Tra il 12 e il 16 maggio si prevedono piogge intense, temporali anche di forte intensità e un netto calo delle temperature. Le regioni più colpite dovrebbero essere quelle del Nord e parte del Centro, con particolare attenzione ai settori alpini e prealpini, dove saranno possibili locali grandinate e raffiche di vento.
Al Sud, invece, la situazione inizialmente resterà più stabile grazie alla resistenza di un promontorio anticiclonico che garantirà giornate asciutte e clima mite. Tuttavia, anche in queste zone, il meteo potrebbe peggiorare verso la fine della settimana, quando il ciclone estenderà la sua influenza lungo tutta la Penisola.
Seconda fase: verso un aumento delle temperature?
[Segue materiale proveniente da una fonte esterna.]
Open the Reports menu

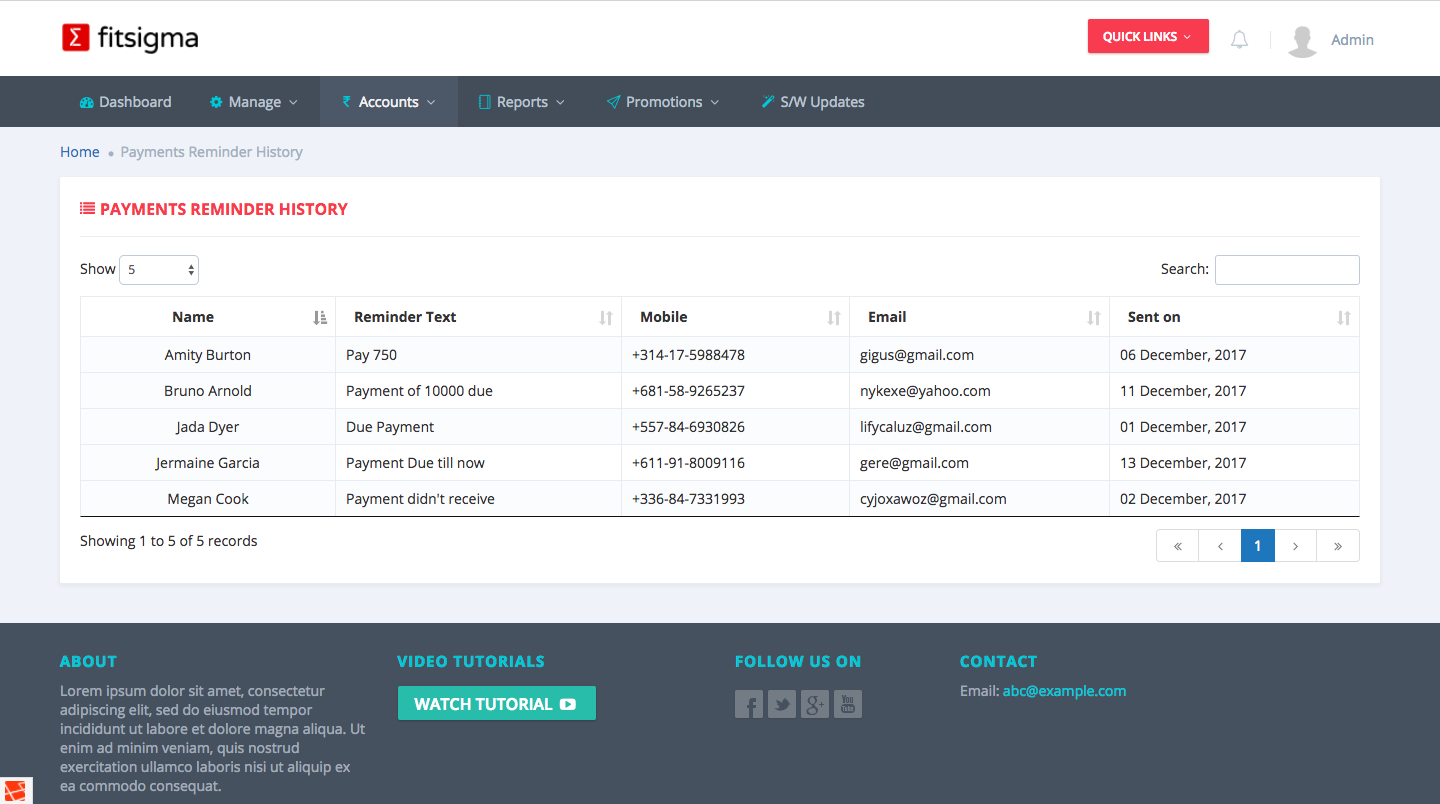click(522, 102)
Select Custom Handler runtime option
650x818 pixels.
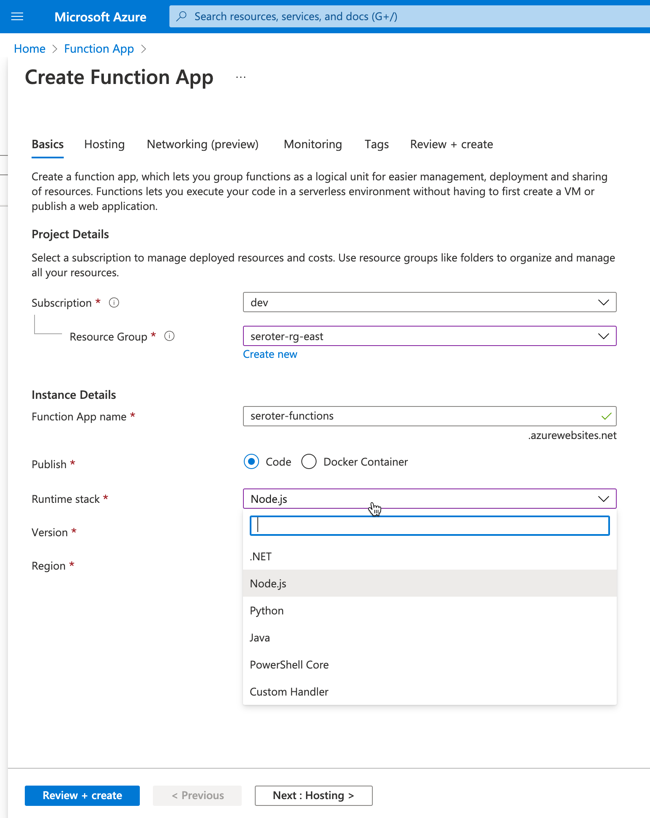pos(289,691)
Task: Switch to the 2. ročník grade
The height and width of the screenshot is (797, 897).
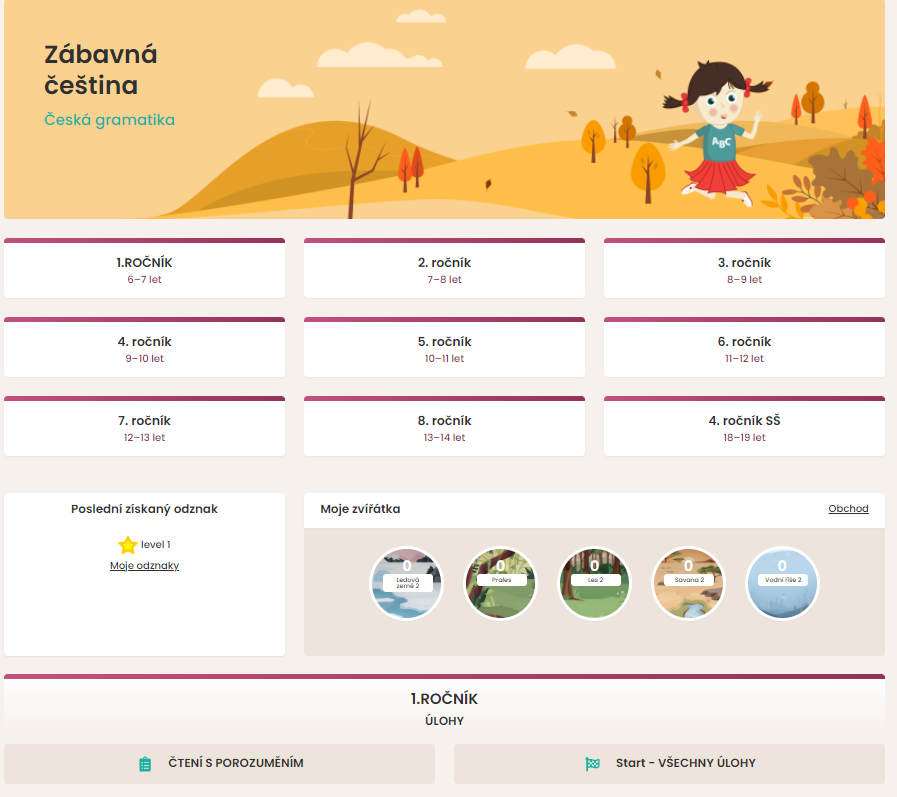Action: 444,270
Secondo gli ultimi aggiornamenti modellistici, a partire dal 17-18 maggio la struttura ciclonica potrebbe gradualmente allontanarsi, lasciando spazio a una nuova espansione dell’anticiclone subtropicale. Se questa tendenza verrà confermata, assisteremo a un repentino cambio di circolazione.
Il meteo tornerebbe più stabile su gran parte d’Italia, soprattutto al Centro-Sud, con un deciso rialzo termico. In particolare, le temperature potrebbero salire fino a 6-8°C sopra la media del periodo, raggiungendo valori tipici di inizio estate.
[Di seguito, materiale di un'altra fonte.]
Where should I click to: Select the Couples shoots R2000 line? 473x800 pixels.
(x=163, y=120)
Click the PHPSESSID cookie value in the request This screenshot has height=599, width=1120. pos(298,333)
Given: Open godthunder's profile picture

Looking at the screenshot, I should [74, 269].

Si tratterebbe della prima vera fiammata africana della stagione primaverile, con punte che potrebbero toccare i 30°C nelle zone interne di Sicilia, Calabria e Puglia.
Meteo Maggio 2025: un mese in bilico tra piogge e caldo
Il quadro meteo che emerge dalle proiezioni a medio-lungo termine racconta di un mese di maggio molto instabile e dinamico. La persistenza di contrasti tra masse d’aria diverse continuerà a favorire l’alternanza tra fasi perturbate e improvvisi break estivi.
I dati mostrano una tendenza alla piovosità superiore alla norma al Nord e in parte del Centro, mentre al Sud le precipitazioni potrebbero mantenersi in linea con le medie o leggermente inferiori. Le temperature, dopo un avvio sotto tono, tenderanno ad aumentare, soprattutto nella seconda metà del mese.
Questo scenario è coerente con un maggio di transizione climatica, in cui non si riesce ancora a consolidare un vero dominio anticiclonico stabile. Il risultato è un meteo incerto, con frequenti variazioni anche nell’arco di 24 ore.
Temporali e grandine: attenzione alle fasi critiche
Il rischio di fenomeni intensi sarà concreto nelle giornate in cui il ciclone si troverà in fase più attiva. I contrasti termici tra l’aria più fredda in quota e quella calda al suolo, alimentata da un soleggiamento intermittente, rappresentano il carburante ideale per la formazione di temporali.
Le aree più esposte saranno quelle interne e montuose del Nord e del Centro, ma non si escludono episodi violenti anche in pianura, specie durante i passaggi frontali. La possibilità di grandine è reale, soprattutto se le nubi cumuliformi raggiungeranno altezze significative.
Meteo, cosa aspettarsi a fine mese?
L’ultima parte di maggio potrebbe vedere un consolidamento dell’anticiclone africano, che riporterebbe condizioni meteo stabili e soleggiate su tutta l’Italia. Le temperature, in questo contesto, si manterrebbero al di sopra della norma, ponendo le basi per un avvio anticipato della stagione estiva.
Tuttavia, resta elevata l’incertezza: non si può escludere un ritorno delle correnti atlantiche che, aggirando l’alta pressione, potrebbero riportare instabilità al Nord, specialmente lungo l’arco alpino.
Conclusioni: meteo instabile ma con un occhio al caldo
Le previsioni meteo a due settimane confermano un mese di maggio 2025 movimentato e imprevedibile. Prima l’azione di un ciclone mediterraneo con piogge e temporali, poi un possibile cambio di rotta con l’arrivo del caldo africano.
Sarà importante seguire con attenzione gli aggiornamenti quotidiani, perché in uno scenario tanto fluido anche piccole variazioni nei modelli possono avere effetti significativi sulla previsione.